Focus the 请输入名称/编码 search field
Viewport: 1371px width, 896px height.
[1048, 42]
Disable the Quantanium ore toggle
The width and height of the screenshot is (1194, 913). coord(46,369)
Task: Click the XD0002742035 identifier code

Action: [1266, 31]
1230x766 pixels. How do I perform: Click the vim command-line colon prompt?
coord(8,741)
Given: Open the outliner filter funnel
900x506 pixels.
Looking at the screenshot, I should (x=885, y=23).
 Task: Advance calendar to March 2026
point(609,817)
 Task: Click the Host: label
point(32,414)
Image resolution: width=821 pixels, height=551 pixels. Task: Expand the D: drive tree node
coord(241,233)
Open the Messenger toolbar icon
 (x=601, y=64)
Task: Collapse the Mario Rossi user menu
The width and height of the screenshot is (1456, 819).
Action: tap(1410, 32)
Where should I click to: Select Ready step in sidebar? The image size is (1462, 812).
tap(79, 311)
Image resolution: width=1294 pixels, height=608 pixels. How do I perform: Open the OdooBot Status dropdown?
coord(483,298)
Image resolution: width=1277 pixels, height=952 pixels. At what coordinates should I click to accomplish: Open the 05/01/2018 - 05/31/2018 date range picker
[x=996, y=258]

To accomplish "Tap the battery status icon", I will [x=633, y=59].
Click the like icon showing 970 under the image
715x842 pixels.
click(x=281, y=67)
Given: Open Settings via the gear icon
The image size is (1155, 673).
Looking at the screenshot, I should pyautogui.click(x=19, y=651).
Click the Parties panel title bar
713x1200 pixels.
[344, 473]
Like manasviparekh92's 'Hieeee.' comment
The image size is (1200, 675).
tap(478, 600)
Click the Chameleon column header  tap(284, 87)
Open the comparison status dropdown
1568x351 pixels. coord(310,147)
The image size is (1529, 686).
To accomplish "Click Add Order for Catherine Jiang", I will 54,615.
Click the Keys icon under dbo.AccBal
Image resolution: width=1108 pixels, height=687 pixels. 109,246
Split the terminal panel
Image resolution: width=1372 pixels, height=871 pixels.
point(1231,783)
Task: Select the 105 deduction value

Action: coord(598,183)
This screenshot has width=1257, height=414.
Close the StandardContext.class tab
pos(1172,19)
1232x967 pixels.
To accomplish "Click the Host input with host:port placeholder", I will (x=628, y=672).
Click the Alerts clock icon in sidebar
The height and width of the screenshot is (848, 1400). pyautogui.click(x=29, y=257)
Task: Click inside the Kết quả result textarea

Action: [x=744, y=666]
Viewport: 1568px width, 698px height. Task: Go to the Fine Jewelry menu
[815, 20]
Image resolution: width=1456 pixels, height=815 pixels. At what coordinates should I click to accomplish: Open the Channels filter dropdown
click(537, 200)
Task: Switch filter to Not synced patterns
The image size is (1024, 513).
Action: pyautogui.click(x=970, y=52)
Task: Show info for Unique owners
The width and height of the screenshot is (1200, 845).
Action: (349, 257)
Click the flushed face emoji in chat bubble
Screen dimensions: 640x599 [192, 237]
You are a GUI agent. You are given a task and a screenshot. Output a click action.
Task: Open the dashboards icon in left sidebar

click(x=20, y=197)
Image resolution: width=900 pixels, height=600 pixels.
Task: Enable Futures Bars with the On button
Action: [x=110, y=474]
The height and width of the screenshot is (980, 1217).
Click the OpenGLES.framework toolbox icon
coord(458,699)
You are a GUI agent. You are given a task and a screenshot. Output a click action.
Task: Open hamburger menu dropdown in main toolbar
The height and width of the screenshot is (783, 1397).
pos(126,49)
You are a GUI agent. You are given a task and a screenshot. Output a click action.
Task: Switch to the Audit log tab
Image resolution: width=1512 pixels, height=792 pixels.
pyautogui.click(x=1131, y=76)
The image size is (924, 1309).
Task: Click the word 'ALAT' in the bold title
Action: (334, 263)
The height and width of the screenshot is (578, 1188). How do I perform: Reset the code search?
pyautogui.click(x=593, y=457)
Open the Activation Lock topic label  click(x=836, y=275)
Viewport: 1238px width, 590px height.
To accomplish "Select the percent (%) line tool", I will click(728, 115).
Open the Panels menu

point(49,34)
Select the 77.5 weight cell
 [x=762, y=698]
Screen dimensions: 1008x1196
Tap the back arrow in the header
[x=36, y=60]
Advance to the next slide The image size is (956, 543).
• • •
• Short task: Please edit the material above so that "Quantanium ore toggle" becomes "Quantanium ore switch", and reproduce everything else unchanged.

• Expected answer:
Focus the 请输入名称/编码 search field
Viewport: 1371px width, 896px height.
[1048, 42]
Disable the Quantanium ore switch
The width and height of the screenshot is (1194, 913). coord(46,369)
Task: Click the XD0002742035 identifier code

Action: [1266, 31]
1230x766 pixels. How do I perform: Click the vim command-line colon prompt?
coord(8,741)
Given: Open the outliner filter funnel
900x506 pixels.
Looking at the screenshot, I should (x=885, y=23).
 Task: Advance calendar to March 2026
point(609,817)
 Task: Click the Host: label
point(32,414)
Image resolution: width=821 pixels, height=551 pixels. Task: Expand the D: drive tree node
coord(241,233)
Open the Messenger toolbar icon
 (x=601, y=64)
Task: Collapse the Mario Rossi user menu
The width and height of the screenshot is (1456, 819).
Action: tap(1410, 32)
Where should I click to: Select Ready step in sidebar? The image size is (1462, 812).
tap(79, 311)
Image resolution: width=1294 pixels, height=608 pixels. How do I perform: Open the OdooBot Status dropdown?
coord(483,298)
Image resolution: width=1277 pixels, height=952 pixels. At what coordinates should I click to accomplish: Open the 05/01/2018 - 05/31/2018 date range picker
[x=996, y=258]

To accomplish "Tap the battery status icon", I will [x=633, y=59].
Click the like icon showing 970 under the image
715x842 pixels.
click(x=281, y=67)
Given: Open Settings via the gear icon
The image size is (1155, 673).
Looking at the screenshot, I should pyautogui.click(x=19, y=651).
Click the Parties panel title bar
713x1200 pixels.
[344, 473]
Like manasviparekh92's 'Hieeee.' comment
The image size is (1200, 675).
tap(478, 600)
Click the Chameleon column header  tap(284, 87)
Open the comparison status dropdown
1568x351 pixels. coord(310,147)
The image size is (1529, 686).
To accomplish "Click Add Order for Catherine Jiang", I will 54,615.
Click the Keys icon under dbo.AccBal
Image resolution: width=1108 pixels, height=687 pixels. 109,246
Split the terminal panel
Image resolution: width=1372 pixels, height=871 pixels.
point(1231,783)
Task: Select the 105 deduction value

Action: coord(598,183)
This screenshot has width=1257, height=414.
Close the StandardContext.class tab
pos(1172,19)
1232x967 pixels.
To accomplish "Click the Host input with host:port placeholder", I will (x=628, y=672).
Click the Alerts clock icon in sidebar
The height and width of the screenshot is (848, 1400). pyautogui.click(x=29, y=257)
Task: Click inside the Kết quả result textarea

Action: [x=744, y=666]
Viewport: 1568px width, 698px height. Task: Go to the Fine Jewelry menu
[815, 20]
Image resolution: width=1456 pixels, height=815 pixels. At what coordinates should I click to accomplish: Open the Channels filter dropdown
click(537, 200)
Task: Switch filter to Not synced patterns
The image size is (1024, 513).
Action: pyautogui.click(x=970, y=52)
Task: Show info for Unique owners
The width and height of the screenshot is (1200, 845).
Action: (349, 257)
Click the flushed face emoji in chat bubble
Screen dimensions: 640x599 [192, 237]
You are a GUI agent. You are given a task and a screenshot. Output a click action.
Task: Open the dashboards icon in left sidebar

click(x=20, y=197)
Image resolution: width=900 pixels, height=600 pixels.
Task: Enable Futures Bars with the On button
Action: [x=110, y=474]
The height and width of the screenshot is (980, 1217).
Click the OpenGLES.framework toolbox icon
coord(458,699)
You are a GUI agent. You are given a task and a screenshot. Output a click action.
Task: Open hamburger menu dropdown in main toolbar
The height and width of the screenshot is (783, 1397).
pos(126,49)
You are a GUI agent. You are given a task and a screenshot. Output a click action.
Task: Switch to the Audit log tab
Image resolution: width=1512 pixels, height=792 pixels.
pyautogui.click(x=1131, y=76)
The image size is (924, 1309).
Task: Click the word 'ALAT' in the bold title
Action: (334, 263)
The height and width of the screenshot is (578, 1188). How do I perform: Reset the code search?
pyautogui.click(x=593, y=457)
Open the Activation Lock topic label  click(x=836, y=275)
Viewport: 1238px width, 590px height.
To accomplish "Select the percent (%) line tool", I will click(728, 115).
Open the Panels menu

point(49,34)
Select the 77.5 weight cell
 [x=762, y=698]
Screen dimensions: 1008x1196
Tap the back arrow in the header
[x=36, y=60]
Advance to the next slide The image size is (956, 543).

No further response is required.